If you’re like most sighted people, you take your vision for granted. But optometrists don’t. They’re fascinated by the eyes -- both how they work and how they fail.

Prescribing eyeglasses, diagnosing eye conditions and their causes, referring patients to specialists for eye surgery -- it’s all in a day’s work for optometrists. Though their activities vary, their mission is always to help people see as well as possible.

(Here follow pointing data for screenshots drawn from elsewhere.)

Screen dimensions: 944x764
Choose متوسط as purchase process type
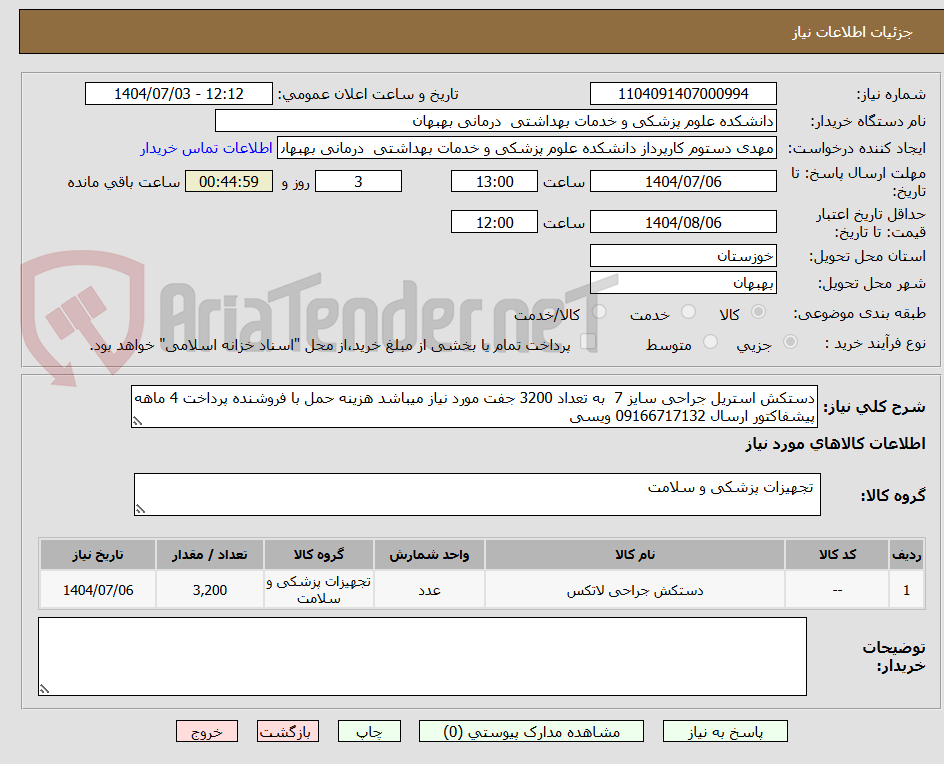pos(710,343)
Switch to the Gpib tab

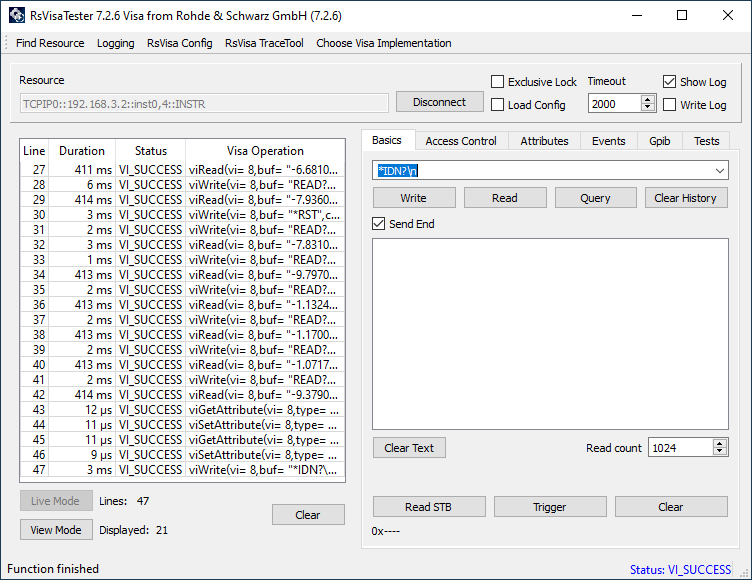(659, 141)
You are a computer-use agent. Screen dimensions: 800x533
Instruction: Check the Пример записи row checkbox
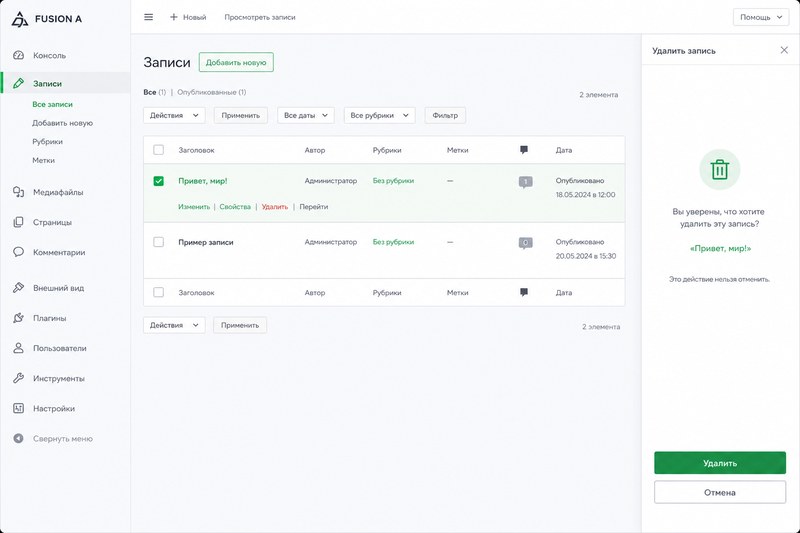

Optometrists examine eyes to diagnose vision problems and eye diseases. They determine a course of treatment or refer patients to ophthalmologists and other specialists.

Did You Know?

Some optometrists specialize in the vision problems of the elderly, children, or partially sighted persons. Others may specialize in problems related to working conditions.

Are You Ready To...?

  • Test depth and color perception
  • Test for near- and farsightedness
  • Keep up with advances in your field
  • Work in private practice, research, or industry (developing eye-related products)
  • Work night and weekend hours to suit patient schedules and to build a successful practice

It Helps To Be...

A tactful communicator who is able to work precisely with your hands. In addition to being able to relate to patients, you will need good business sense -- especially if, like many optometrists, you run your own practice.

Make High School Count

  • Take plenty of math and science classes, including courses in biology, chemistry, physics, and calculus.
  • Build communication skills in English, drama, and speech classes.
  • Learn a foreign language so you can communicate with patients in diverse communities.
  • Sign up for business and accounting classes.
  • Master the computer.
  • Volunteer to work at an optometrist’s office and try to learn some business skills as well as optometry.

Did You Know?

To get into optometry school, you’ll need to take the Optometry Admission Test and demonstrate your academic ability and scientific understanding.